Книгу не стоит читать:
- тем, кто не любит бессюжетное повествование;
- тем, кто не может читать спонтанную, хаотичную прозу;
- непримиримым феминисткам;
- ханжам и всем, кого могут оскорбить описания откровенных и нелицеприятных сцен.
Прежде чем начинать писать о своих впечатлениях по поводу книги, стоит понять в какое время она была написана и издана, и почему получилась такой, какой получилась. Генри Миллер работал над книгой в период между 1930 и 1934 гг., а опубликована она была в 1934 г., т.е. не так давно отгремела Первая мировая война, как мир уже был на пороге новой войны. Миллер смог почувствовать и передать упаднические настроения того времени. Отсюда и такое акцентирование на разложении общества со всеми его пороками: беспорядочными сексуальными связями, венерическими болезнями и аморальностью.

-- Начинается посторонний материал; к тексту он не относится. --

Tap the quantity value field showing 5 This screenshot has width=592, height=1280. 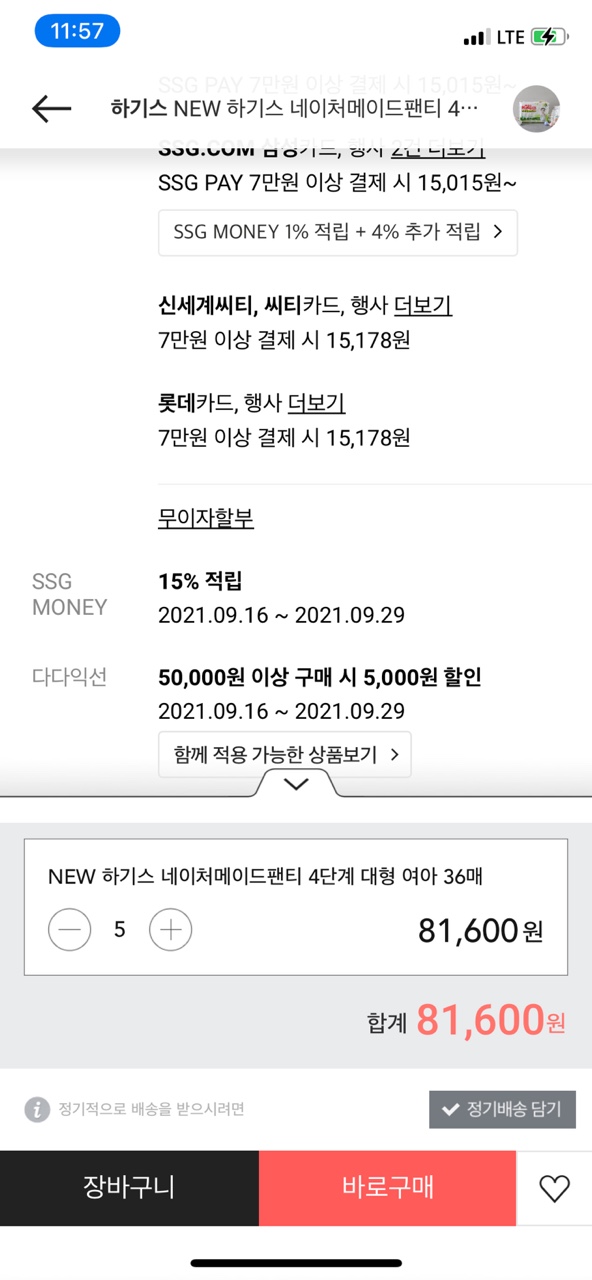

Рак времени продолжает разъедать нас. Все наши герои или уже прикончили себя, или занимаются этим сейчас.
Лайк Генри Миллеру за создание героя, который стал воплощением голоса толпы того времени. Его герой — антигерой, человек пассивный, аполитичный, аморальный; за другой образ Парижа (такой Париж: серый, холодный, равнодушный я ещё ни у кого не встречала); за оду восхваления Матиссу, которого я очень люблю.

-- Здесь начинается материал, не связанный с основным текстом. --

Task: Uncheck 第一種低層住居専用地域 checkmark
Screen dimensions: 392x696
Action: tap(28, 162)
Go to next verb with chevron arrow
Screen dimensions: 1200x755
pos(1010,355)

Отдельно стоит упомянуть про то, как написана эта книга. Стиль написания — импульсивный поток мыслей и коротких историй, написанных от первого лица. Для меня нет сомнений, что Генри Миллер талантливый писатель, но его авторский стиль.... Он сыпет метафорами и яркими, сумасшедшими образами, как из рога изобилия, что местами это кажется совсем too much и очень утомляет. Из этого делаю вывод, что написано талантливо, но не моё.